Ook mijn eigen waarnemingen heb ik in een later stadium omgerekend in graden Celsius om verwarringen te voorkomen! December 1928 bracht geen vorst van betekenis en tijdens de eerste weken van januari 1929 lette ik er alleen maar op "of het wel vroor" en zo begint dan in chronologische volgorde mijn dagboek;
1 januari 1929
Na een heldere nacht begint het te vriezen, de sloten zijn 's ochtends met een dun vliesje ijs bedekt.
2-3 januari
Vriezend weer
4 januari
Het ijs is nu vier à vijf centimeter dik. Ik heb voor bet eerst weer schaatsen gereden maar op één slootje, verder kon het nog niet.
5-7 januari
Het blijft vriezen en zondag 6 januari heeft het ook gesneeuwd.
8 januari
Op mijn verjaardag nog steeds vorst, de gewone sloten zijn nu berijdbaar maar de Gouw, de Weelsloot en andere grotere wateren nog niet.
9-12 januari
Aanhoudende vorst; we hebben nu ook op de Gouw gereden, maar het ijs is daar nog steeds niet geheel vertrouwd.
13 januari
Dooi!
14 januari
Opnieuw vorst, het ijs is nu tien centimeter dik.
15-16 januari
Vorst, maar er is ook sneeuw gevallen.

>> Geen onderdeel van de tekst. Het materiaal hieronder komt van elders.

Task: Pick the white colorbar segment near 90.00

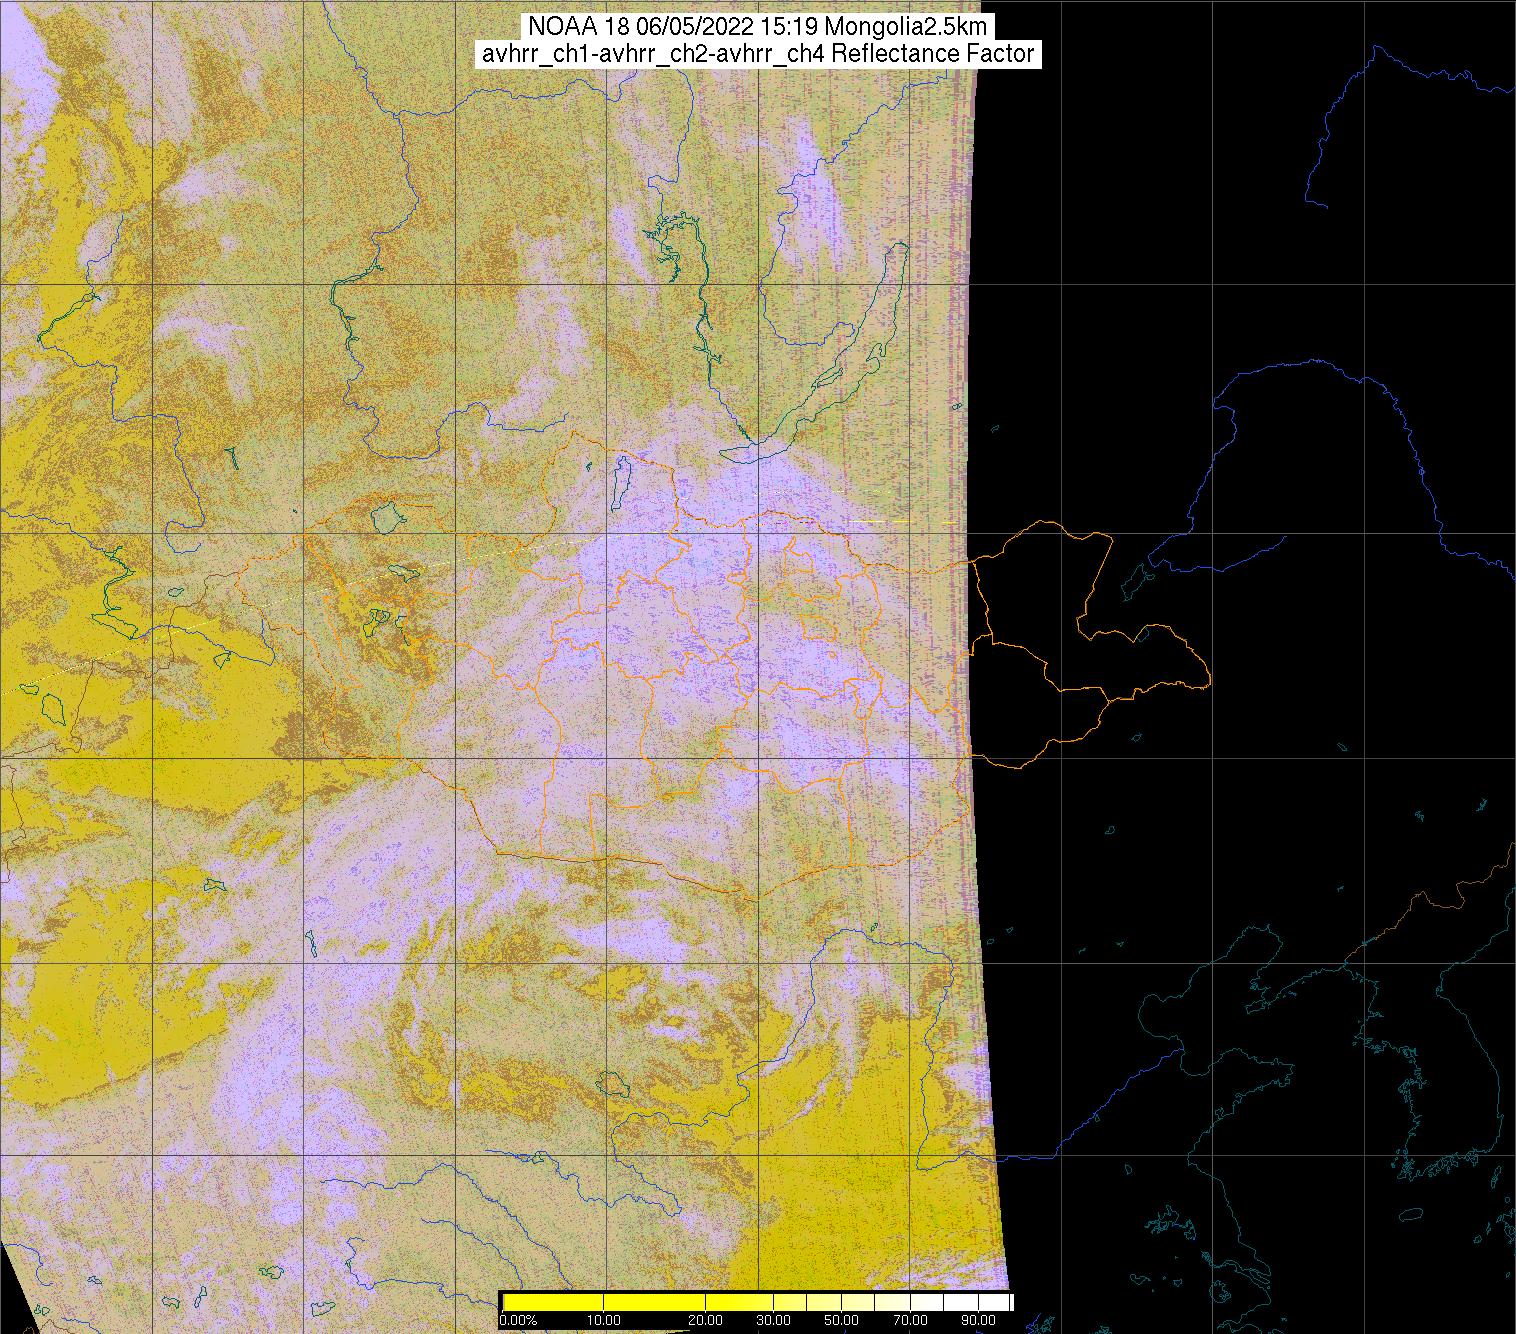Action: [975, 1302]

Slecht berijdbaar ijs.
17 januari
Nog meer sneeuw! We hebben gereden op de verlichte ijsbaan van de B.V. Noord aan de Euverenweg. De baan ligt er prachtig bij.
18-19 januari
Nu weer twee dagen dooi.
20 januari
Vandaag een IJs-zondag, want het heeft weer gevroren. De sneeuw is van het ijs afgedooid, nu is het spiegelglad en er werd in het Westzijderveld druk gereden.
21-25 januari
Dooi en vorst wisselen elkaar regelmatig af en ook valt er wat sneeuw, maar het ijs is nog steeds vertrouwd.
27 januari
Evenals de vorige week, is het vandaag opnieuw een IJS-zondag, het heeft weer aardig gevroren en overal wordt nu geschaatst.

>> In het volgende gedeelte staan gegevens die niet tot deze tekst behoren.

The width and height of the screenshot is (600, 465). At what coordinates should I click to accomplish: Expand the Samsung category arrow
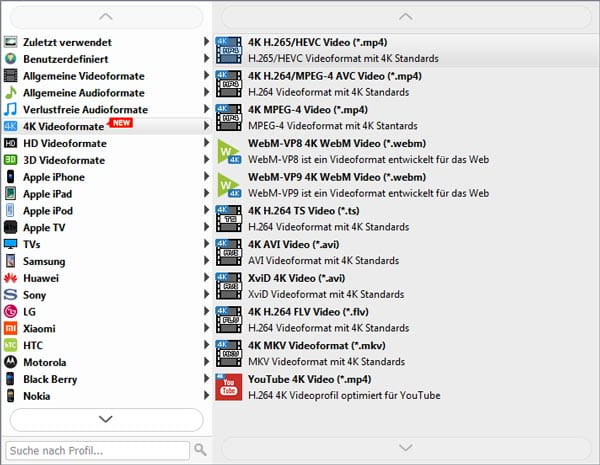point(207,261)
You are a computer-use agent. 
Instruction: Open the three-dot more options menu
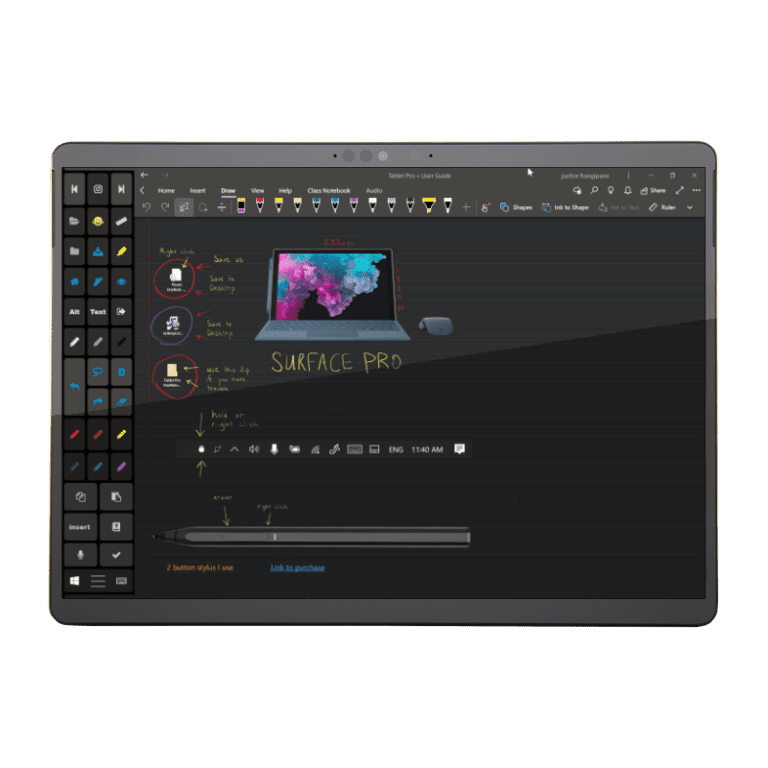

De oudste ijsvereniging van ons dorp, de JJsclub "Westzaan" - opgericht 11 januari 1868 - die de laatste jaren weinig van zich liet horen, is nu ook weer ontwaakt. Er werd een nieuw bestuur gekozen en men heeft op de Weelsloot een baan uitgezet. 's Avonds is ook deze baan verlicht en er wordt druk gebruik van gemaakt.
28 januari
Het begint nu toch echt op een strenge winter te lijken, want zo staat er in mijn dagboek:
'beladen handkarren, fietsers, enz., maken nu gebruik van het ijs. Een beladen vrachtauto reed per ongeluk de berm af met het gevolg dat de auto op het ijs terecht kwam. Maar het ijs hield het best en wij vonden dat "enorm"!
29 januari
Lichte vorst. De dikte van het ijs is nu circa 16 cm.
30 januari
Wat regen en vorst, maar ik ga nu op de schaats naar school. Dat is prettiger dan op de fiets over het hobbelige Guispad.
31 januari
Vandaag weer een dooi-dag, maar ik geloof niet dat het lang duurt.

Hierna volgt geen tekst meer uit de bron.